TensorFlow Lite is Google's established framework for on-device machine learning, providing a compact runtime optimized for mobile phones, embedded Linux systems, and microcontrollers. The framework converts trained models from TensorFlow and JAX into a compact FlatBuffer format (.tflite) that's optimized for size and loading speed on resource-constrained devices. Post-training quantization tools reduce model size and inference latency by converting float32 weights to int8 or float16 with minimal accuracy loss.
Hardware acceleration is handled through a delegate system that dispatches operations to specialized hardware when available. The GPU delegate accelerates inference on mobile GPUs across Android and iOS, the Hexagon delegate targets Qualcomm DSPs, the CoreML delegate leverages Apple's Neural Engine, and the NNAPI delegate provides Android's standard neural network acceleration interface. For microcontrollers, TensorFlow Lite Micro provides a stripped-down runtime that runs models in as little as 16KB of memory.

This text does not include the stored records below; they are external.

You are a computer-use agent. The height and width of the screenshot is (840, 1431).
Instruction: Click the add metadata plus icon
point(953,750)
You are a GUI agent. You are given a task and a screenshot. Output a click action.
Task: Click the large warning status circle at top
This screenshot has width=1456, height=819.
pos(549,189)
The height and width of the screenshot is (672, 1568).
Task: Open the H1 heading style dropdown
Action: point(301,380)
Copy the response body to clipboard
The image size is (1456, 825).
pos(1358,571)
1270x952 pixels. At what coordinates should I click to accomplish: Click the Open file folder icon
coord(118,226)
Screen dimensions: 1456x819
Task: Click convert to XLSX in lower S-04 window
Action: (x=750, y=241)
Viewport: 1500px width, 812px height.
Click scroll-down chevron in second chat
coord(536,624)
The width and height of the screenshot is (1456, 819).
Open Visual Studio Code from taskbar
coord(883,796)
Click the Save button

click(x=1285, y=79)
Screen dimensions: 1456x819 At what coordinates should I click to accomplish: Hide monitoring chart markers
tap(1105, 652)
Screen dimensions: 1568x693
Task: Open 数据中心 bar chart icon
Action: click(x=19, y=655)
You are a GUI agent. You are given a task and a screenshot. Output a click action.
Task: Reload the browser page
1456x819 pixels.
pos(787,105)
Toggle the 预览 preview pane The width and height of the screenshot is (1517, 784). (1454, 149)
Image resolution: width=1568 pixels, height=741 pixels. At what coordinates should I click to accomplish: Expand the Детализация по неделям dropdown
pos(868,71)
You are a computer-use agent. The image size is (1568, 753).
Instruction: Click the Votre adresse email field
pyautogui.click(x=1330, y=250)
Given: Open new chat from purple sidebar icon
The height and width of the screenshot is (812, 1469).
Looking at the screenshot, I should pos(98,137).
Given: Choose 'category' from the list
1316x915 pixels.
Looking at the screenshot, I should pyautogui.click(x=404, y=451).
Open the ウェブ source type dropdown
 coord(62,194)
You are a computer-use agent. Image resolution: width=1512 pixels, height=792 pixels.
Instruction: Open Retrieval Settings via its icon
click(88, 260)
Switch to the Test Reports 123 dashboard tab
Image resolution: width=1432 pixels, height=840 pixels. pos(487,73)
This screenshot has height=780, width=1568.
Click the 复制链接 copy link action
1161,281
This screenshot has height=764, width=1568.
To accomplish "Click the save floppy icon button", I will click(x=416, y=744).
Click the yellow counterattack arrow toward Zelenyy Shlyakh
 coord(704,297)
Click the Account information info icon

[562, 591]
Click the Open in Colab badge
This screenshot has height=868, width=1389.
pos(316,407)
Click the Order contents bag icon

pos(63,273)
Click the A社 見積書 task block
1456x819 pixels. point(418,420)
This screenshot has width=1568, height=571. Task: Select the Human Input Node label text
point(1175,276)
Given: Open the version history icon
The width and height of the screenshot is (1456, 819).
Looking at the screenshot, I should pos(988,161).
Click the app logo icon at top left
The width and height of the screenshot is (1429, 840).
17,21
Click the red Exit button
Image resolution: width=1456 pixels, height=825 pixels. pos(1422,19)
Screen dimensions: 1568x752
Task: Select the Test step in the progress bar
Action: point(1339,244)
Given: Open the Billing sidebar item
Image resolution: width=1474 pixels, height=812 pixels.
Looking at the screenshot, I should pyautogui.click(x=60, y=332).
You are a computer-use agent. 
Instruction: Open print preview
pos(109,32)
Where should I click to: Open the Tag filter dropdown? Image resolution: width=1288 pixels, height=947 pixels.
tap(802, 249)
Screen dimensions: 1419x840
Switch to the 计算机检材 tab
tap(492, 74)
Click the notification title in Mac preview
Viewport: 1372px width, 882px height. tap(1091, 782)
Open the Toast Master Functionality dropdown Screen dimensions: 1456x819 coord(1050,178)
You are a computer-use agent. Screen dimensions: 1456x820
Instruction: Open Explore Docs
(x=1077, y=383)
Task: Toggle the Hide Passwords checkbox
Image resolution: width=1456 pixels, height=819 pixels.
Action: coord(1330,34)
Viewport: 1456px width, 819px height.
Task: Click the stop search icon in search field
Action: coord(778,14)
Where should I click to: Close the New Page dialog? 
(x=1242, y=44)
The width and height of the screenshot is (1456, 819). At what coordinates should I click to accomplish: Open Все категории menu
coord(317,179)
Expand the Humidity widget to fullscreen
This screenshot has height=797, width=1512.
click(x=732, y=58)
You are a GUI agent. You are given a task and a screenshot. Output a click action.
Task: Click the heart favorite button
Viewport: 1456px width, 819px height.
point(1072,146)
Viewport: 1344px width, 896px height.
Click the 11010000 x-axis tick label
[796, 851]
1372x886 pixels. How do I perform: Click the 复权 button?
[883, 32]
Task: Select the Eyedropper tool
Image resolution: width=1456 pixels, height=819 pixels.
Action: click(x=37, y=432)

TensorFlow Lite powers on-device ML across Google's product suite and billions of third-party app installations. It provides Java, Swift, Objective-C, C++, and Python APIs, along with a growing library of pre-trained models for common tasks like image classification, object detection, text classification, and pose estimation. The framework is open-source under Apache 2.0 and integrates with Android Studio and Xcode for native mobile development. For developers targeting the broadest possible device reach with on-device ML, TensorFlow Lite offers the most mature and widely deployed edge ML runtime available.